What you will do: Extract every line below that contains the word "comment".

[Stored records]
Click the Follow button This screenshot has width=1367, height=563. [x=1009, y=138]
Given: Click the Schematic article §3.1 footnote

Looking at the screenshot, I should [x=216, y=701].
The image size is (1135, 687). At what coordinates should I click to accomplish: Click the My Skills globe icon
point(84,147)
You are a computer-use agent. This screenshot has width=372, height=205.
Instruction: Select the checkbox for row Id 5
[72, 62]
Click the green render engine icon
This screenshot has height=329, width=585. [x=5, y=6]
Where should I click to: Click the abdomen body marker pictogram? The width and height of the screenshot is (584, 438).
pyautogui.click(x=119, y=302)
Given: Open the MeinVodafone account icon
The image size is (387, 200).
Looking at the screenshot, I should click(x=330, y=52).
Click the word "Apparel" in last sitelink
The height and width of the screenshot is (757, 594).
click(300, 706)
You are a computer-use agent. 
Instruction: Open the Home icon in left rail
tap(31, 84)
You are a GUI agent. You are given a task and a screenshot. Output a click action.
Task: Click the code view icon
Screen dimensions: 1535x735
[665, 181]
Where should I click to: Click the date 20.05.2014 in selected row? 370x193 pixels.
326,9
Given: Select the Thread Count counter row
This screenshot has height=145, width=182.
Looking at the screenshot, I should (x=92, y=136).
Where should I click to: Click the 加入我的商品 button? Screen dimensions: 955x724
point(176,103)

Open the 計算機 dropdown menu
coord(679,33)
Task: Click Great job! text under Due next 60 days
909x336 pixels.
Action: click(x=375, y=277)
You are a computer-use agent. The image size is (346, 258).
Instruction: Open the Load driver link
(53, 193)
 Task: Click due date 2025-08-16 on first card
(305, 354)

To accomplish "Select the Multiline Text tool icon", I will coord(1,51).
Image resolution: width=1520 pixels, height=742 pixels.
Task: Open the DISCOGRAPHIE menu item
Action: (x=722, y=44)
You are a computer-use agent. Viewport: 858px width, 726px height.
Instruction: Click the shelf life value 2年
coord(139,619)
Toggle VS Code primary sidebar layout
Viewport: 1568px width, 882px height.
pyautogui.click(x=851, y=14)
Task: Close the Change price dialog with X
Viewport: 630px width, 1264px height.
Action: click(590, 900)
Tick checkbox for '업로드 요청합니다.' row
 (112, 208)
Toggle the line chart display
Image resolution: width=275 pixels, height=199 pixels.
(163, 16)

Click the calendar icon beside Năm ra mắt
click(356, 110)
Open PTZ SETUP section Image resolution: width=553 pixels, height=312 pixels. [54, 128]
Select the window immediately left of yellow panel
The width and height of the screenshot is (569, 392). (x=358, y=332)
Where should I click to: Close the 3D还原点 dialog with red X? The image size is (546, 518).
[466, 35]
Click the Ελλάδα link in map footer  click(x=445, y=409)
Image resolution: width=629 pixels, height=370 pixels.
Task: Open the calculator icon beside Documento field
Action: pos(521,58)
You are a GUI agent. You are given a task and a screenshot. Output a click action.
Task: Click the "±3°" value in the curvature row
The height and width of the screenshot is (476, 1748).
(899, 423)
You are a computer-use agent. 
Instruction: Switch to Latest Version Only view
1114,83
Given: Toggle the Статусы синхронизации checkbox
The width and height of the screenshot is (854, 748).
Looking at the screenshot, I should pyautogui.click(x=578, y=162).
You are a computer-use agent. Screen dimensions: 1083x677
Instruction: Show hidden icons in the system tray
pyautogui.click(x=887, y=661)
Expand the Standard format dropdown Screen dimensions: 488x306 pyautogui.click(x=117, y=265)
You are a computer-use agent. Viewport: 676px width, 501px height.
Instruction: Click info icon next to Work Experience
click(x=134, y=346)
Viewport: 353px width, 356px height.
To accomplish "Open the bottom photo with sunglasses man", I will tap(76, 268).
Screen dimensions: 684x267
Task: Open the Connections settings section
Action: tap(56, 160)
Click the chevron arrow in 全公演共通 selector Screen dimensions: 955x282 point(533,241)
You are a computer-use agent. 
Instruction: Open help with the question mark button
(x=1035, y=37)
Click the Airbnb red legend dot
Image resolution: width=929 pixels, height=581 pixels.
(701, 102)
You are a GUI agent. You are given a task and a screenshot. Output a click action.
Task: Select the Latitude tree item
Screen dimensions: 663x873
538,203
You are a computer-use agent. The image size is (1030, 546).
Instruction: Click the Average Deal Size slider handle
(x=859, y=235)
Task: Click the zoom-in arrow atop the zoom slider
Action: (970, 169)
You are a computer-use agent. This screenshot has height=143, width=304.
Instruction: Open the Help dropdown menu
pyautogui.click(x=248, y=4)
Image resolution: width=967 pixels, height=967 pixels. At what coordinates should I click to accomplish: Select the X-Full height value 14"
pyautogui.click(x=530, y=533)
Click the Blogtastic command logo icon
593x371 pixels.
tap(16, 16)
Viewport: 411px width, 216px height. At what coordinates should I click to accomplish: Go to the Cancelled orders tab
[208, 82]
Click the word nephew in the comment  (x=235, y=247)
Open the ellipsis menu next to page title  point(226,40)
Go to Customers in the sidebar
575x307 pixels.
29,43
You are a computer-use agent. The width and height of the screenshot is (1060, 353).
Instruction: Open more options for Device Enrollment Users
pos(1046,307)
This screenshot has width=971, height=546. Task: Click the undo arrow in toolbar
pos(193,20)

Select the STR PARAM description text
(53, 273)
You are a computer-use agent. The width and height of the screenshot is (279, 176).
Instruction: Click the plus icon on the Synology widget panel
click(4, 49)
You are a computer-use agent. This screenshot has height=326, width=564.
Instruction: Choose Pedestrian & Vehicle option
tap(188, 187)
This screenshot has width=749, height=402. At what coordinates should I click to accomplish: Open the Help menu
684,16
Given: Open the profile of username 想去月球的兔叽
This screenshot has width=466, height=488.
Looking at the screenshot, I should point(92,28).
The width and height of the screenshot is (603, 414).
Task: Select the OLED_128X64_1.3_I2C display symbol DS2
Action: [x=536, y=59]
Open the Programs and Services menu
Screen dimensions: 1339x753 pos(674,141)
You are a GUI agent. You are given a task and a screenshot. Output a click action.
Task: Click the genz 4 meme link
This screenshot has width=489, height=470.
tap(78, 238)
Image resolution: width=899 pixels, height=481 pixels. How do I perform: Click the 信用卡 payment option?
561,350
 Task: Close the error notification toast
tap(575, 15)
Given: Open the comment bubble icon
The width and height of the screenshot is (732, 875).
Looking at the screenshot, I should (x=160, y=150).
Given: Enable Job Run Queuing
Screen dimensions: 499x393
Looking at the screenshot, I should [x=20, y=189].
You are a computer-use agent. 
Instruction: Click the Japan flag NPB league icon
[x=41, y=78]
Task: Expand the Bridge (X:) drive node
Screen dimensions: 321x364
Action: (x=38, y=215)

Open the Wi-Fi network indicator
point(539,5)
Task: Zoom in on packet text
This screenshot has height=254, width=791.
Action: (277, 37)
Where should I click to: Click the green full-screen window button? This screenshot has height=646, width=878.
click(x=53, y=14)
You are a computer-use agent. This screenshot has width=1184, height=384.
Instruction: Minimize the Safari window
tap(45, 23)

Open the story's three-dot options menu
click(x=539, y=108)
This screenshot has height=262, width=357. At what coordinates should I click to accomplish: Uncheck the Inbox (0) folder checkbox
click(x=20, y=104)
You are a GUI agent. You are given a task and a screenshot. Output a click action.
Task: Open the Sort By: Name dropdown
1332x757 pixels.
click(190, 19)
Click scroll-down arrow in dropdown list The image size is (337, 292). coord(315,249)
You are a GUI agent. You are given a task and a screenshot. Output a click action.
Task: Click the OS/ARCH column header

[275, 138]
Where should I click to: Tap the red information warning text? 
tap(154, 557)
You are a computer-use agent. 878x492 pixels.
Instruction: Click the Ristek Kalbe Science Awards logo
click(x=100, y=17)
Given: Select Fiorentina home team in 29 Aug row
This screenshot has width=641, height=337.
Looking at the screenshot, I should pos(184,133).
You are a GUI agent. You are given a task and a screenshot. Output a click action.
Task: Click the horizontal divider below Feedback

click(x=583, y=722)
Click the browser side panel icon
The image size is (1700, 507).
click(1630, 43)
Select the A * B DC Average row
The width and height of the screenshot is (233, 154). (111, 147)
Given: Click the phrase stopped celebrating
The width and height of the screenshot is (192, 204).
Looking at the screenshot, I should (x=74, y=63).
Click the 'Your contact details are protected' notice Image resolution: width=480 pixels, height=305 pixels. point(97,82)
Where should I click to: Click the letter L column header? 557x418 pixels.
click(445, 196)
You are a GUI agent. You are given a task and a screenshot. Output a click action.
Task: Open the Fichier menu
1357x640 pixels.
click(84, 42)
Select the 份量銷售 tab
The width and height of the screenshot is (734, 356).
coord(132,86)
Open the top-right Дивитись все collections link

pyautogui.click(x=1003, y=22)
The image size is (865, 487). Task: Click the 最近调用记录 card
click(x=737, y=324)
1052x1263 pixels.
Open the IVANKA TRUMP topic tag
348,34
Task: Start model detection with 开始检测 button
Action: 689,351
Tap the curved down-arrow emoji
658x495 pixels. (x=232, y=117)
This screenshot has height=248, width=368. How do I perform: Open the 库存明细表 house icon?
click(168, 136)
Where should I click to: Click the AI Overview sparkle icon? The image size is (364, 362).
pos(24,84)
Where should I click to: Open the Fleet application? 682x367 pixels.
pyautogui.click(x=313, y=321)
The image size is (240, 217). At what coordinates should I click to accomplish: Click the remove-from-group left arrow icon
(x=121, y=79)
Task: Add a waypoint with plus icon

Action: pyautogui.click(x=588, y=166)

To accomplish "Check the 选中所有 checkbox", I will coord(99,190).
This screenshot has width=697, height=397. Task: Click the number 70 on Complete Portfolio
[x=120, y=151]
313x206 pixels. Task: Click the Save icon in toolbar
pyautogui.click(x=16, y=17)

Output of the task:
Click the word nephew in the comment  (x=235, y=247)
Given: Open the comment bubble icon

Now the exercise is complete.